Import Your Own Data

mCerebrum is not the only way to collect and load data into Cerebral Cortex. It is possible to import your own structured datasets into the platform. This example will demonstrate how to load existing data and subsequently how to read it back from Cerebral Cortex through the same mechanisms you have been utilizing. Additionally, it demonstrates how to write a custom data transformation fuction to manipulate data and produce a smoothed result which can then be visualized.

Initialize the system



In [ ]:

    
%reload_ext autoreload
from util.dependencies import *
from settings import USER_ID

Import Data

Cerebral Cortex provides a set of predefined data import routines that fit typical use cases. The most common is CSV data parser, csv_data_parser. These parsers are easy to write and can be extended to support most types of data.
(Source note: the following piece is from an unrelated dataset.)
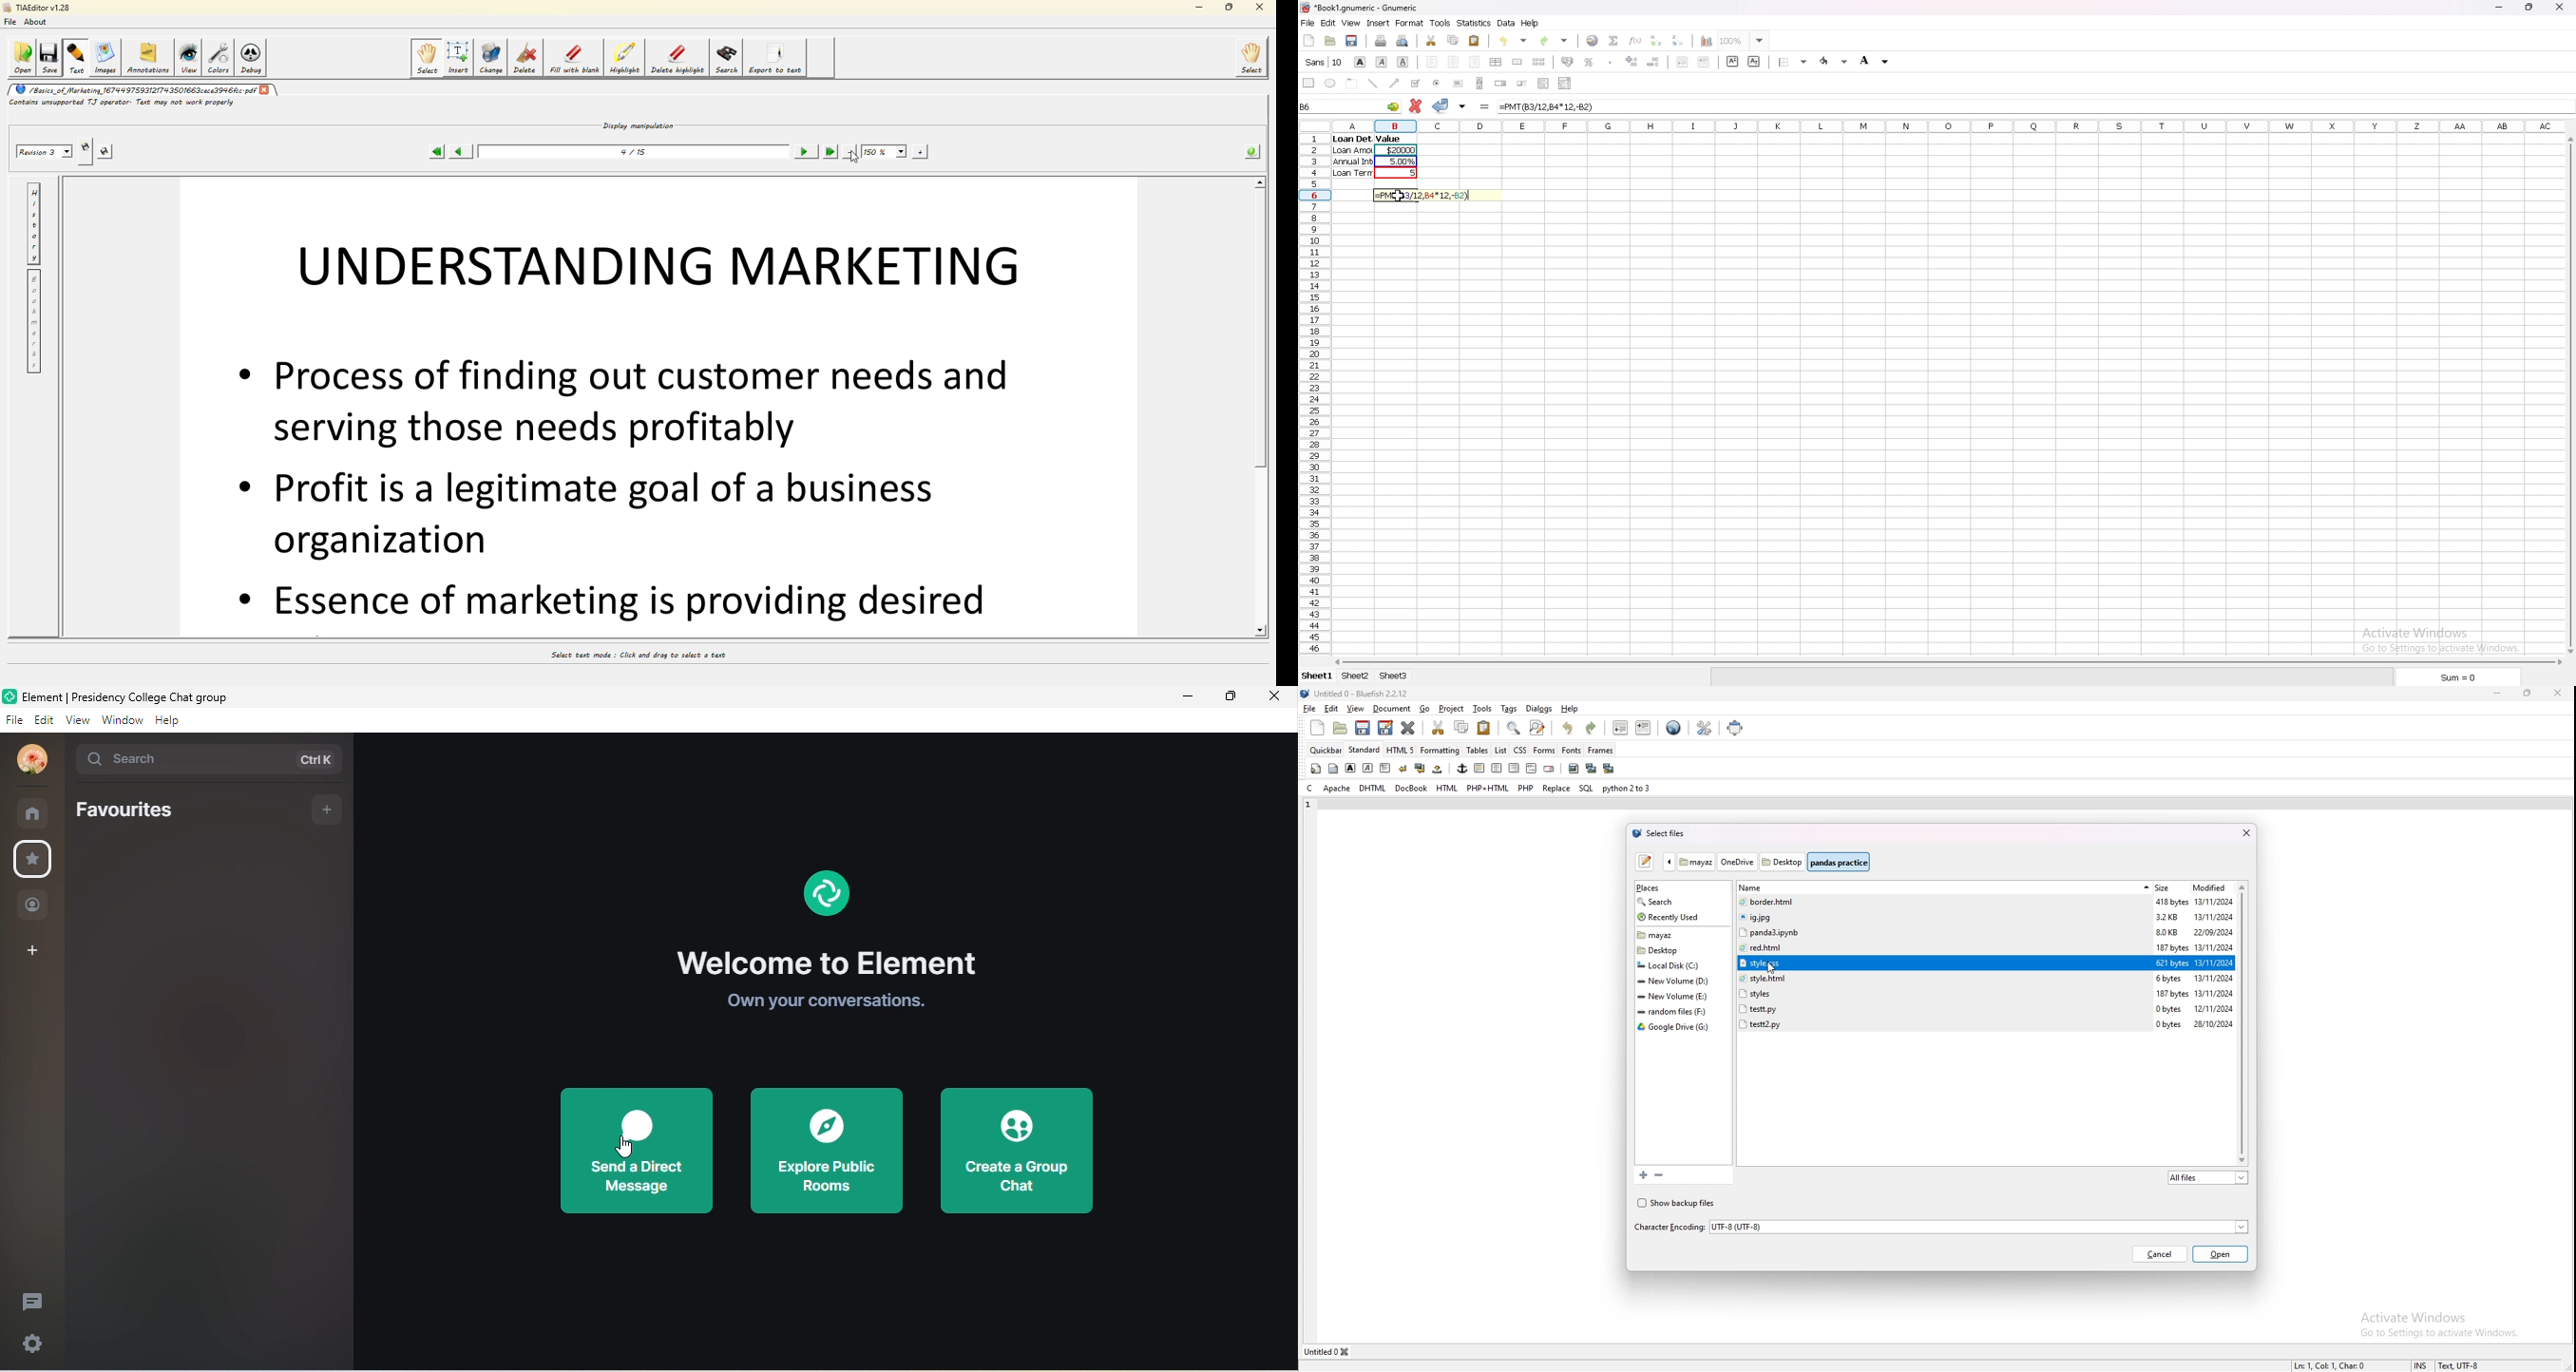 The width and height of the screenshot is (2576, 1372). I want to click on folder, so click(1681, 965).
Additionally, the data importer, import_data, needs to be brought into this notebook so that we can start the data import process.

The import_data method requires several parameters that are discussed below.
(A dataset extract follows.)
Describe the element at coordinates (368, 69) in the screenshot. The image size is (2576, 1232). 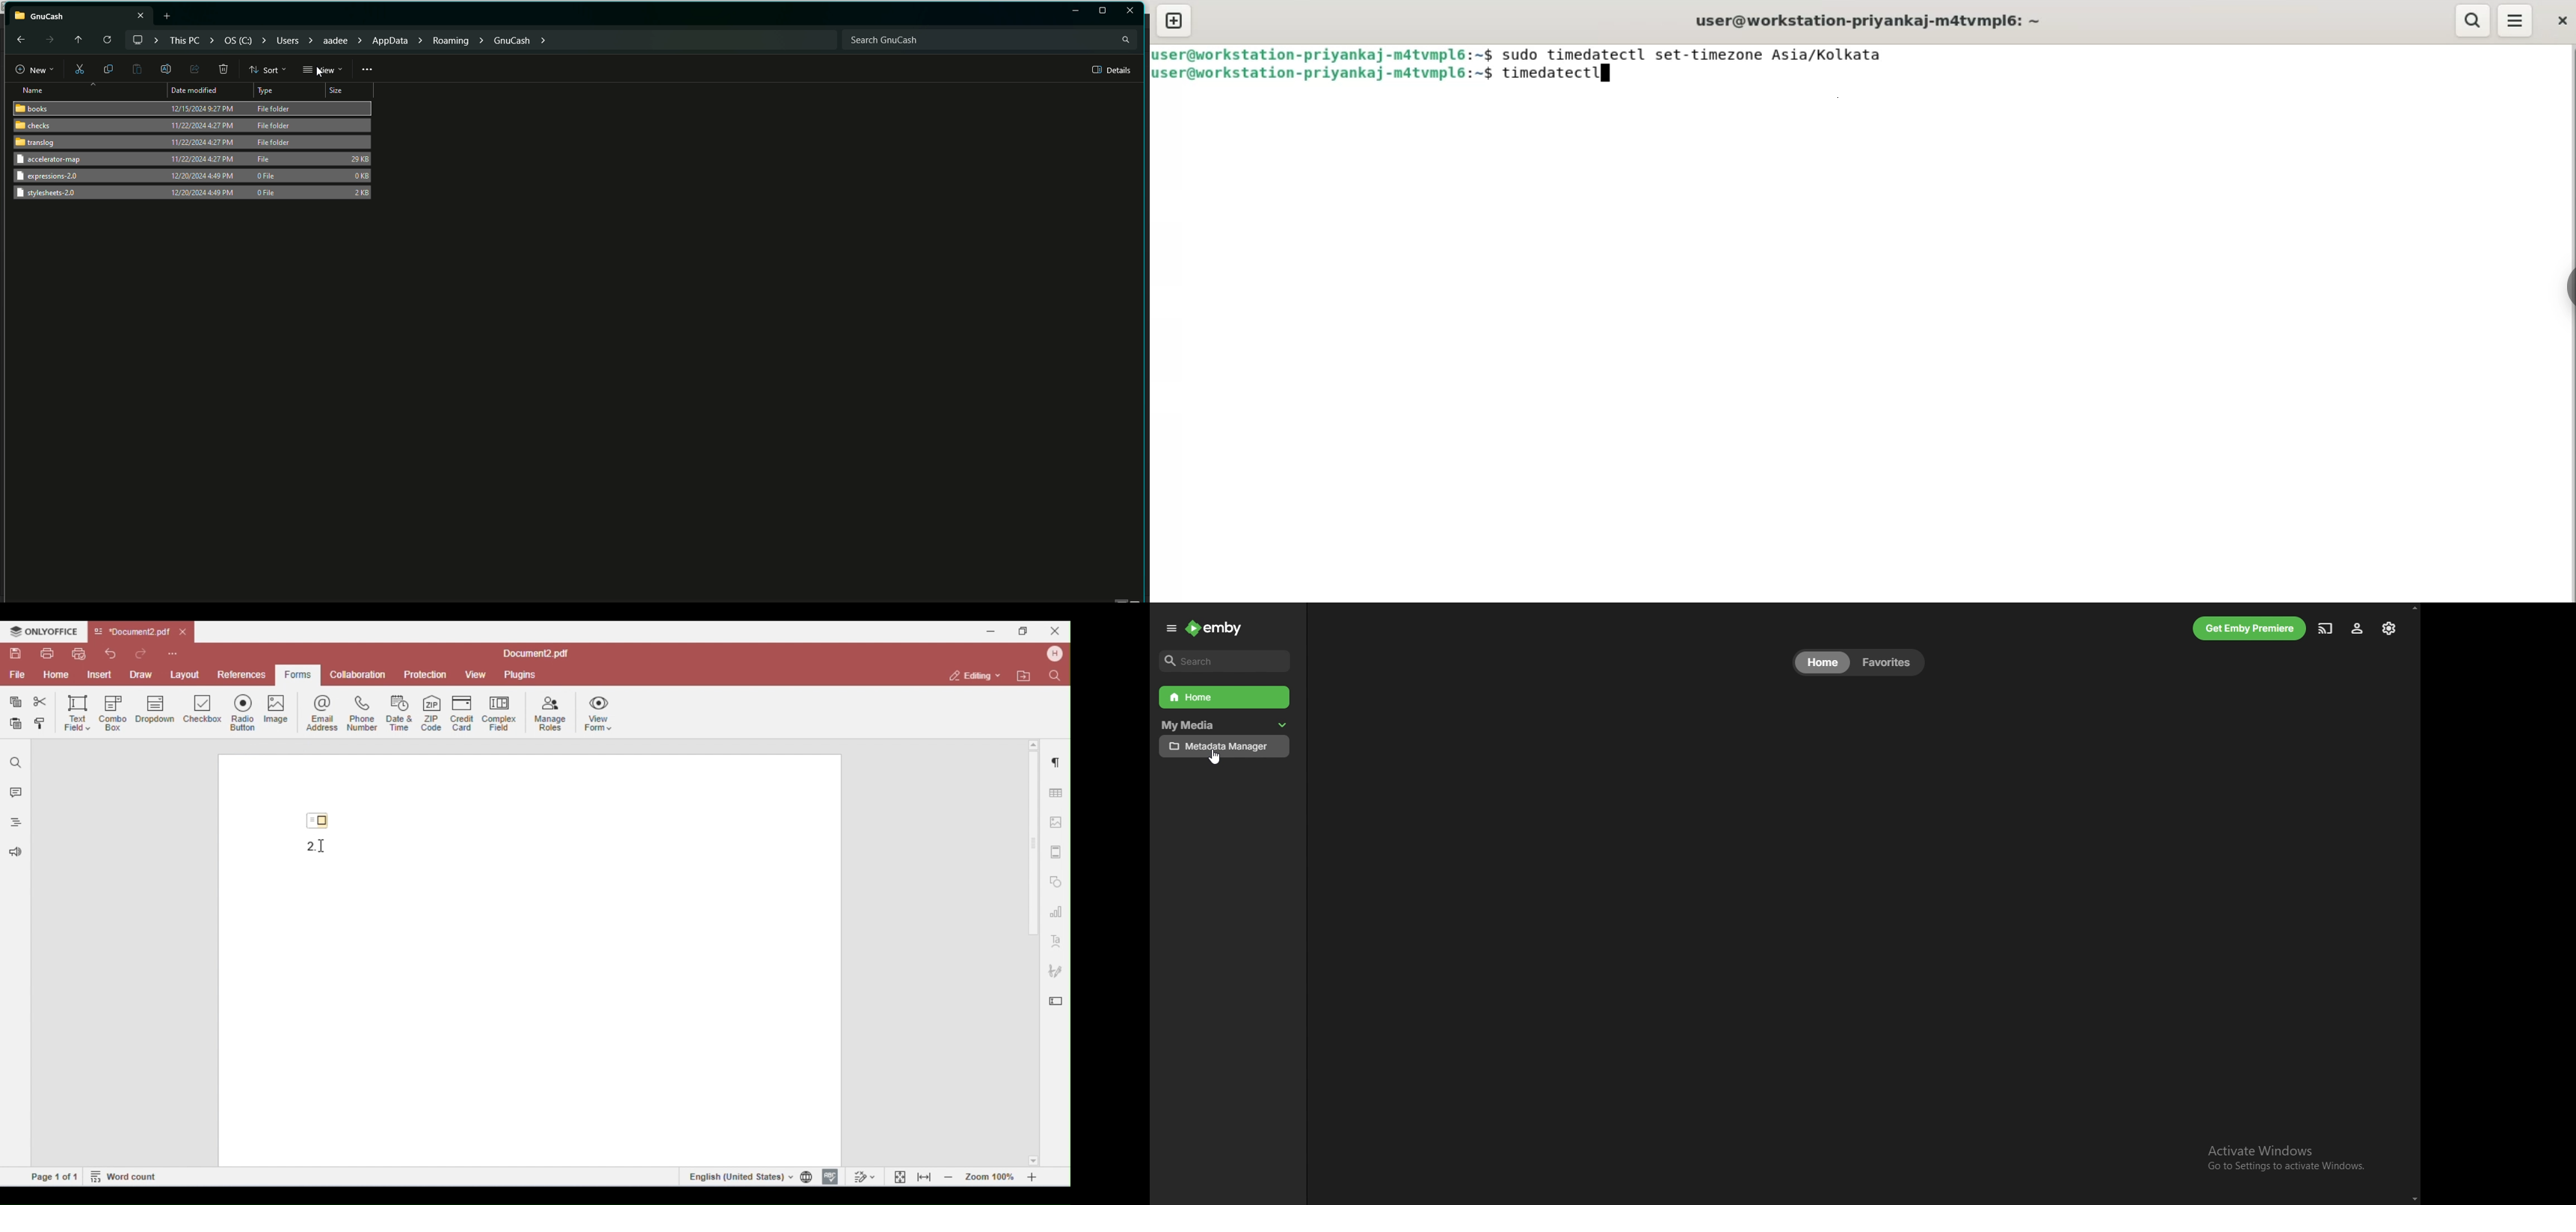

cc_config: The path to the configuration files for Cerebral Cortex; this is the same folder that you would utilize for the Kernel initialization
input_data_dir: The path to where the data to be imported is located; in this example, sample_data is available in the file/folder browser on the left and you should explore the files located inside of it
user_id: The universally unique identifier (UUID) that owns the data to be imported into the system
data_file_extension: The type of files to be considered for import
data_parser: The import method or another that defines how to interpret the data samples on a per-line basis
gen_report: A simple True/False value that controls if a report is printed to the screen when complete



In [ ]:

    
from cerebralcortex.data_importer.data_parsers import csv_data_parser
from cerebralcortex.data_importer import import_dir

import_dir(
    cc_config="/home/md2k/cc_conf/",
    input_data_dir="sample_data/",
    user_id=USER_ID,
    data_file_extension=[".csv"],
    data_parser=csv_data_parser,
    gen_report=True
)

Create CerebralCortex object



In [ ]:

    
CC = Kernel("/home/md2k/cc_conf/")

View Imported Data



In [ ]:

    
iot_stream = CC.get_stream("iot-data-stream")

# Data
iot_stream.show(truncate=False)

# Metadata
iot_stream.metadata

How to write an algorithm

This section provides an example of how to write a simple smoothing algorithm and apply it to the data that was just imported.
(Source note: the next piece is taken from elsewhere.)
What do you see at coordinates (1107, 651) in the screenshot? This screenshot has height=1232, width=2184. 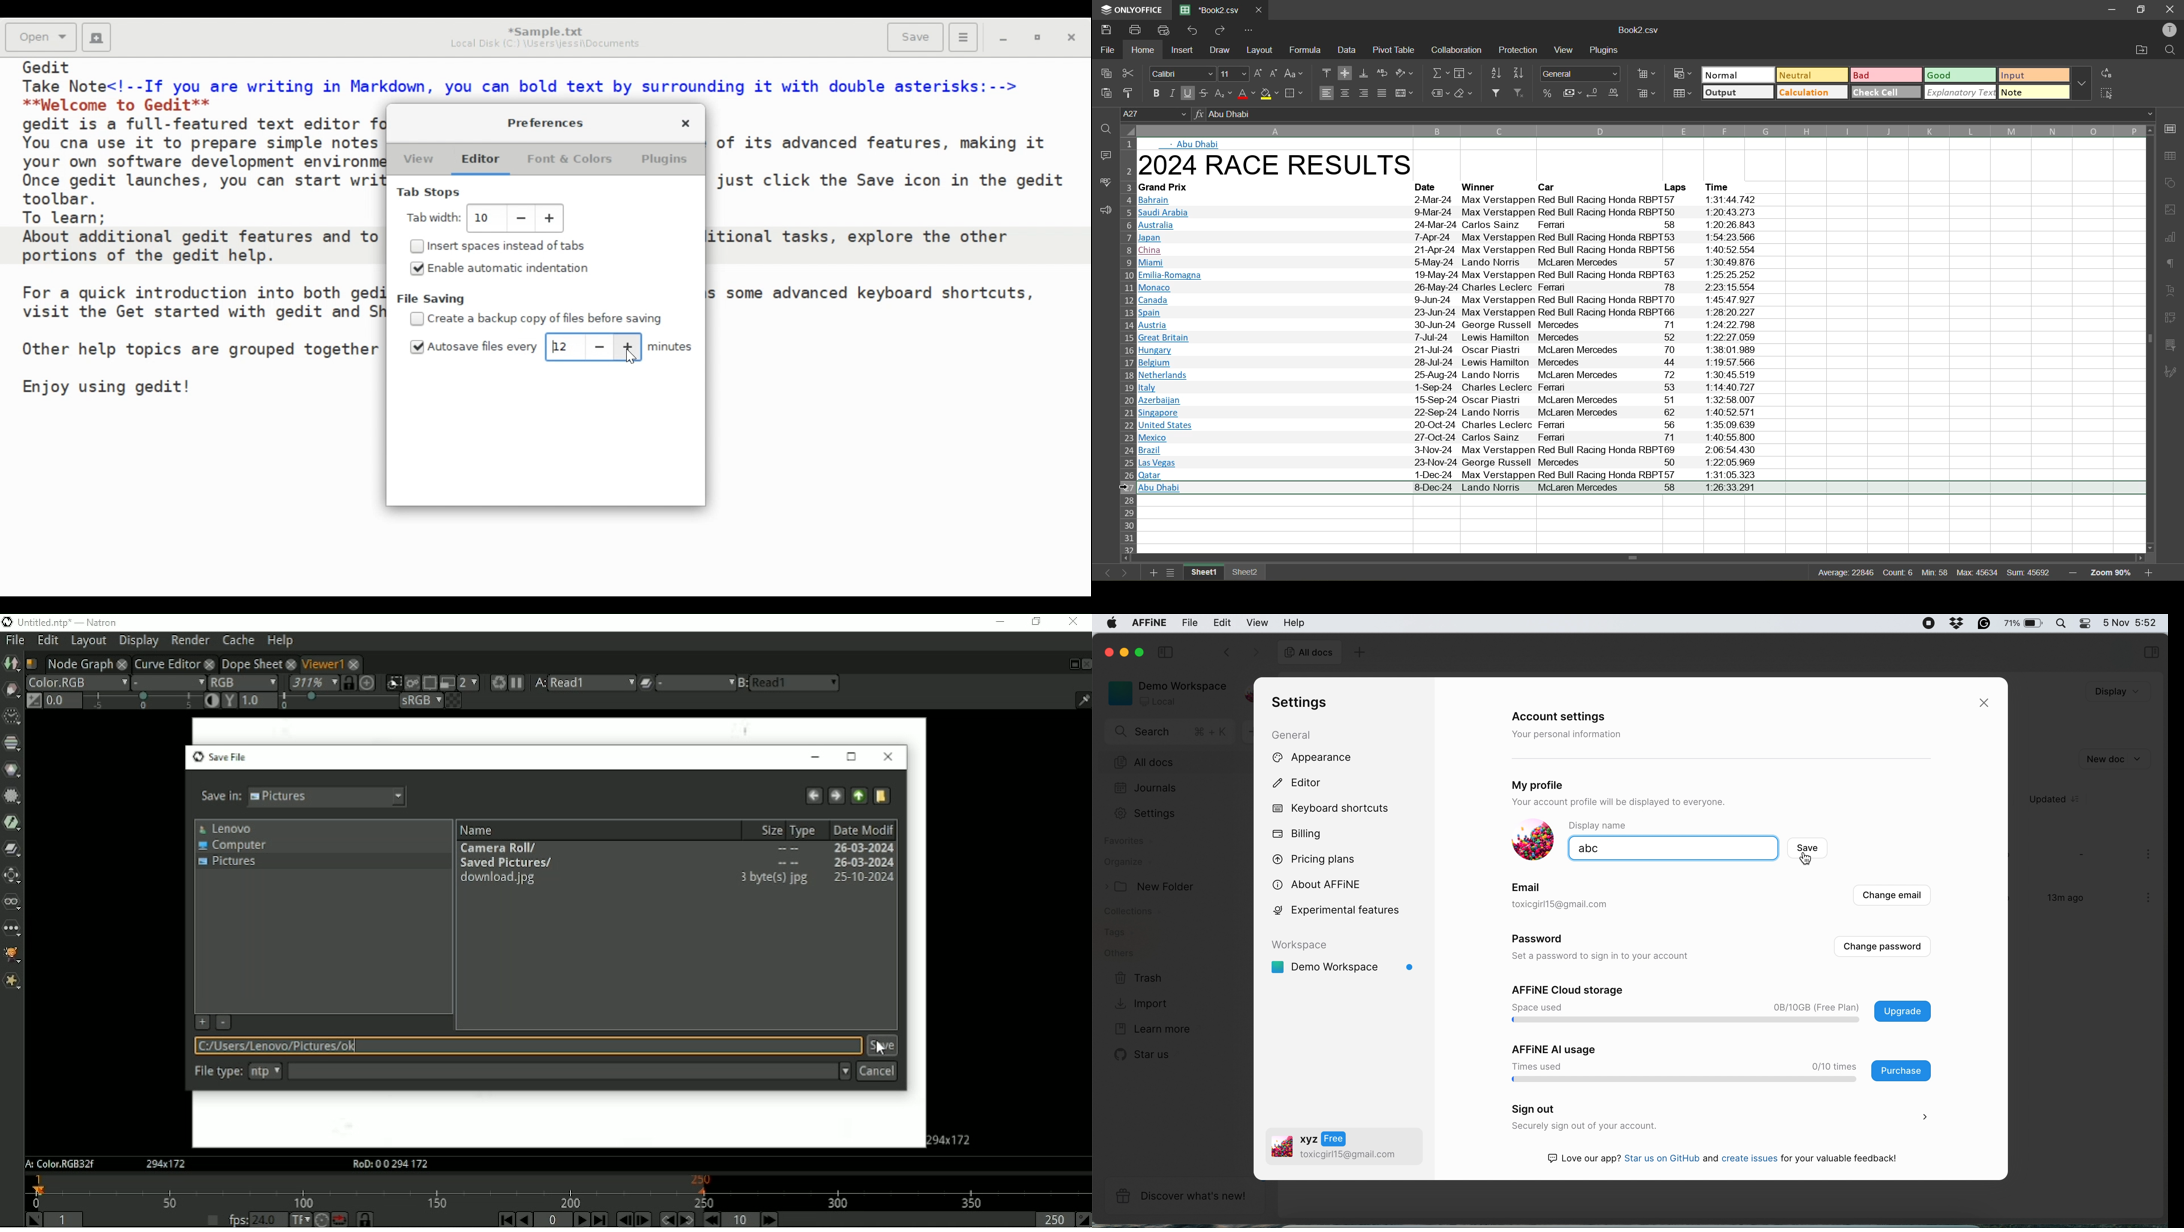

Import the necessary modules



In [ ]:

    
from pyspark.sql.functions import pandas_udf, PandasUDFType
from pyspark.sql.types import StructField, StructType, StringType, FloatType, TimestampType, IntegerType
from pyspark.sql.functions import minute, second, mean, window
from pyspark.sql import functions as F
import numpy as np

Define the Schema

This schema defines what the computation module will return to the execution context for each row or window in the datastream.



In [ ]:

    
schema = StructType([
    StructField("smooth_vals",  FloatType())
])

Write a user defined function

The user-defined function (UDF) is one of two mechanisms available for distributed data processing within the Apache Spark framework.

The F.udf Python decorator assigns the recently defined schema as a return type of the udf method. The method, smooth_algo, accepts a list of values, vals, and any python-based operations can be run over this data window to produce the result defined in the schema. In this case, we are computing a simple windowed average.



In [ ]:

    
@F.udf(schema)
def smooth_algo(vals):
    return [sum(vals)/len(vals)]

Run the smoothing algorithm on imported data

The smoothing algorithm is applied to the datastream by calling the run_algorithm method and passing the method as a parameter along with which columns, some_vals, that should be sent. Finally, the windowDuration parameter specified the size of the time windows on which to segment the data before applying the algorithm. Notice that when the next cell is run, the operation completes nearly instantaneously. This is due to the lazy evaluation aspects of the Spark framework. When you run the next cell to show the data, the algorithm will be applied to the whole dataset before displaying the results on the screen.



In [ ]:

    
smooth_stream = iot_stream.run_algorithm(smooth_algo, columnNames=["some_vals"], windowDuration=10)



In [ ]:

    
smooth_stream.show(truncate=False)

Visualize data

These are two plots that show the original and smoothed data to visually check how the algorithm transformed the data.



In [ ]:

    
iot_stream.plot()



In [ ]:

    
smooth_stream.plot()